Stored data
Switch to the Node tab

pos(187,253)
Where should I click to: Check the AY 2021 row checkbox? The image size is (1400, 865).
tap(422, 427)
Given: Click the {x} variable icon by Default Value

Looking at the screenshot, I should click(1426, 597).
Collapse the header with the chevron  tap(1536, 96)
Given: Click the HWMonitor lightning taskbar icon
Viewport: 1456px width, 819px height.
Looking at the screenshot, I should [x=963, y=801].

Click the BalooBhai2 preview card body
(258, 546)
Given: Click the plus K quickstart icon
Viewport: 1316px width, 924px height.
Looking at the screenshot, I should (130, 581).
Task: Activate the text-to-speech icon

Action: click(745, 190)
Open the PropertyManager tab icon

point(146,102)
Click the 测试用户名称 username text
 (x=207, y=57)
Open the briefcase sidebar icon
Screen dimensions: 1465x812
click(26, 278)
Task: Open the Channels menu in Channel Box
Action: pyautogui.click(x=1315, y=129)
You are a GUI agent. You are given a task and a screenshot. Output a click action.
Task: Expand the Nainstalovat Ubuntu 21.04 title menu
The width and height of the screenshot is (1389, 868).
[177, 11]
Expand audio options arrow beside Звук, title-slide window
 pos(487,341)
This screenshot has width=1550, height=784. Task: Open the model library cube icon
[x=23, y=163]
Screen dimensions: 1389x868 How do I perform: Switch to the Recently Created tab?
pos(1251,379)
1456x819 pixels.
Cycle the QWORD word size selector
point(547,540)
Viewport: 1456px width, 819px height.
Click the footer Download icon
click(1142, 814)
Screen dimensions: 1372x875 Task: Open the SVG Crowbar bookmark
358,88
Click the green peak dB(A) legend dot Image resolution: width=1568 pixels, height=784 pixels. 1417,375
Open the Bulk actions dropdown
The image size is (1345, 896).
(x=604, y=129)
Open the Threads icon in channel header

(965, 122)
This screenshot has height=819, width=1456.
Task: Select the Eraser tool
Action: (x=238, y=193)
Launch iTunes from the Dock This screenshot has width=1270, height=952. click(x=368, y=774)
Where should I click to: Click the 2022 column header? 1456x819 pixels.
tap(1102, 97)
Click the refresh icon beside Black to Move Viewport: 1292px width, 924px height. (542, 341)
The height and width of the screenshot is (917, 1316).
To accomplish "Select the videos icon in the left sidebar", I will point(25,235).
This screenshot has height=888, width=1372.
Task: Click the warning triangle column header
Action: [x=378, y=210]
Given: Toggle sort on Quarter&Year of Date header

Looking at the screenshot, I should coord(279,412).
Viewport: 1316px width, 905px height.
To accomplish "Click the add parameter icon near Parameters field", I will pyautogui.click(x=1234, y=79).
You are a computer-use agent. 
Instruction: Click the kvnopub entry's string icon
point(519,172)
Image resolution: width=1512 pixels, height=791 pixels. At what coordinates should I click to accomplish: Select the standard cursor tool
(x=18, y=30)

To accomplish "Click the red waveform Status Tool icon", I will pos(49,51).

**EXERCISE INSTRUCTIONS**
Wherever a line of the data above contains "agent", copy that line.

**WRITTEN SOLUTION**
You are a GUI agent. You are given a task and a screenshot. Output a click action.
You are a computer-use agent. 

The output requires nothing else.